A raccontare gli episodi è il colonnello dei carabinieri Baldassare Daidone. Agli anziani venivano tolti i telefoni e una volta una di loro riuscì ad avvicinarsi al cancello per chiederlo a una donna

Rita Cinardi
19 Febbraio 2021 13:07

“Gli anziani in quella casa di riposo venivano trattati in maniera disumana”. A raccontare i dettagli dell’indagine che ha portato all’arresto di Giuseppe Calì, 46enne di San Cataldo, amministratore unico della comunità alloggio per anziani “Casa Serena”, e alla notifica di misure interdittive del divieto di esercitare la professione nei confronti di quattro operatori, è il colonnello Baldassare Daidone, comandante provinciale dei carabinieri di Caltanissetta. “Gli anziani venivano svegliati alle 4 di mattina per delle ‘docce punitive’, - spiega il colonnello Daidone - venivano sequestrati loro i cellulari per evitare che potessero contattare qualcuno, oppure li tenevano svegli di pomeriggio per fare in modo che la notte poi dormissero. Una volta un’anziana, per punizione, poiché ‘disturbava’ di notte, è stata chiusa in una stanza insieme ad altri due ospiti uomini. Un'altra volta c’è stato anche un intervento dei carabinieri. Un’anziana, alla quale era stato sottratto il cellulare riuscì ad avvicinarsi al cancello e a chiedere a una signora che si trovava a passare di farla chiamare. L’anziana riuscì a mettersi in contatto con i carabinieri che arrivarono poco dopo. Di fatto però poi i parenti non sporsero denuncia. Un anziano disse ai familiari che più che una casa serena sembrava  una casa di pazzi”. Il provvedimento trae origine da un’indagine condotta dal Nucleo Investigativo sulla morte di Anna Polizzi, anziana di 89 anni di Santa Caterina Villarmosa. Un decesso che era apparso da subito “anomalo”. Immobilizzata a letto, le erano stati somministrati dei farmaci per tenerla tranquilla. Dal successivo esame autoptico e tossicologico operato dal C.T.U. emergeva una somministrazione del farmaco a base di “promazina”, psicofarmaco neurolettico che si prescrive ai pazienti con problemi schizofrenici e molto agitati, somministrato alla donna poche ore prima del decesso. Le risultanze emerse dall’esame tossicologico indicavano la possibilità che all’anziana il farmaco contente “promazina” fosse stato somministrato all’interno della “Casa Serena”, causandone il decesso per aritmia maligna.

• [DATI ARCHIVIATI]:
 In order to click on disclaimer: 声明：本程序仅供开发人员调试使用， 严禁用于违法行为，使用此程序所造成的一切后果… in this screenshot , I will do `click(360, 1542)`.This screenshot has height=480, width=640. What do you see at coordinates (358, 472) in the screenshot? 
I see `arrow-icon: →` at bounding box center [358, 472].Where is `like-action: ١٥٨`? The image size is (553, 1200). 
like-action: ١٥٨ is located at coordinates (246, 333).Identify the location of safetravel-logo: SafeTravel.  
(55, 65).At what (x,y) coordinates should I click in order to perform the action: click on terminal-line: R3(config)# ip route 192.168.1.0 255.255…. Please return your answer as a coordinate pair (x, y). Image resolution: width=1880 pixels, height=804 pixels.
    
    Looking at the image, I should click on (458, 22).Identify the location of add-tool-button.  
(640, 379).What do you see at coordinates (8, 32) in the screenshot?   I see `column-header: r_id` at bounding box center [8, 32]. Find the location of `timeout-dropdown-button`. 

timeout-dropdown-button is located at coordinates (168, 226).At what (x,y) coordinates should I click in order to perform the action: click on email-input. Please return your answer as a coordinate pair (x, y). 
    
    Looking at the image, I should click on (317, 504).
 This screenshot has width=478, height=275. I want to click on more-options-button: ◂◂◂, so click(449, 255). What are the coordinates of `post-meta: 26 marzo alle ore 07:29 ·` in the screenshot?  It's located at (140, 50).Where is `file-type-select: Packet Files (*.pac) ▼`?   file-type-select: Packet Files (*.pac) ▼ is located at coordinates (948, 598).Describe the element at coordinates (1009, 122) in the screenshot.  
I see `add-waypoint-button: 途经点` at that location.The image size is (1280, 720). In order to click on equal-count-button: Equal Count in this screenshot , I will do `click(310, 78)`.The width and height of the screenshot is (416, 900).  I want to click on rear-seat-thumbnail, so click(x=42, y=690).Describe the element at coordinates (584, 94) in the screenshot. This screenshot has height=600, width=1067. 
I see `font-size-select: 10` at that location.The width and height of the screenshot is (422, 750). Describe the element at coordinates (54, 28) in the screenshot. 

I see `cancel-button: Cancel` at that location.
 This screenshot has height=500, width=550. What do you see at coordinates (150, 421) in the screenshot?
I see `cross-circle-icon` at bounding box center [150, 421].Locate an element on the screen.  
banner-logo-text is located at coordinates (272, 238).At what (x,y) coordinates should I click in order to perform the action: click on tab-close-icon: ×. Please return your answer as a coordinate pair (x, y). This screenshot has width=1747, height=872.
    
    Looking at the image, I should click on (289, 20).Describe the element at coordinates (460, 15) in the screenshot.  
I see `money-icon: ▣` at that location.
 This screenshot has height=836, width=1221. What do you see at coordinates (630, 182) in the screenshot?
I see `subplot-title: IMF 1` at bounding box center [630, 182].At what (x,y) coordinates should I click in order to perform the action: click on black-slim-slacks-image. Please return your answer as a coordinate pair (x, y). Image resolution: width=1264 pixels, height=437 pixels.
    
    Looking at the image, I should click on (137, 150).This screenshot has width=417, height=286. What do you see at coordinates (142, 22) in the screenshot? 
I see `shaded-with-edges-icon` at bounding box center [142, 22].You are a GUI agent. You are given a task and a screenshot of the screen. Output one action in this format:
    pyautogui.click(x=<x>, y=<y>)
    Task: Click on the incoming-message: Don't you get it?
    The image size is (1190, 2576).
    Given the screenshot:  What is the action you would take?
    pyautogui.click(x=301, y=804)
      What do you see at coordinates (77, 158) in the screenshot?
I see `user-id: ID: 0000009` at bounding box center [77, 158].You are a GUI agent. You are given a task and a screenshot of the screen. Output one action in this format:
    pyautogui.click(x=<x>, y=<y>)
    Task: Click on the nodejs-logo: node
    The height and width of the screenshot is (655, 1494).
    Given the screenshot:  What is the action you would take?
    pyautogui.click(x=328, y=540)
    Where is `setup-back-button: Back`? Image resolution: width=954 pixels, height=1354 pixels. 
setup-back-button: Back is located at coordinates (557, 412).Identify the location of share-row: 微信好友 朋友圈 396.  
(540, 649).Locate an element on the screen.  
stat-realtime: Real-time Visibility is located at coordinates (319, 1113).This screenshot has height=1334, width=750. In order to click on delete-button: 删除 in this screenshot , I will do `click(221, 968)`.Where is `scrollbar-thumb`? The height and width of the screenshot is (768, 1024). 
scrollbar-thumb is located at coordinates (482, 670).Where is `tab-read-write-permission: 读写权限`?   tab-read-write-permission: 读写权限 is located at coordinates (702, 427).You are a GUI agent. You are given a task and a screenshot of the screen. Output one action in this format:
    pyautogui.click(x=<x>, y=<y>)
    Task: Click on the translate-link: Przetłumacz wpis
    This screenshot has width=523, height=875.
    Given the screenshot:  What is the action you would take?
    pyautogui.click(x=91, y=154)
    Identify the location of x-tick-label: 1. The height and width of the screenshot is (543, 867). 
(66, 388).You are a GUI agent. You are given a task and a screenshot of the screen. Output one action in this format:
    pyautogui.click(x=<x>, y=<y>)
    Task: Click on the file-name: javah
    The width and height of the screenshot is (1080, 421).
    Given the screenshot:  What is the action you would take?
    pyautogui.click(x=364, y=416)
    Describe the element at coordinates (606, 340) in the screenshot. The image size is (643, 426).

• [OBIETTIVO ESERCIZIO]: Secondo l'estratto, a che ora venivano svegliati gli anziani per le "docce punitive"?

• [SOLUZIONE QUI SOTTO]: Alle 4 di mattina.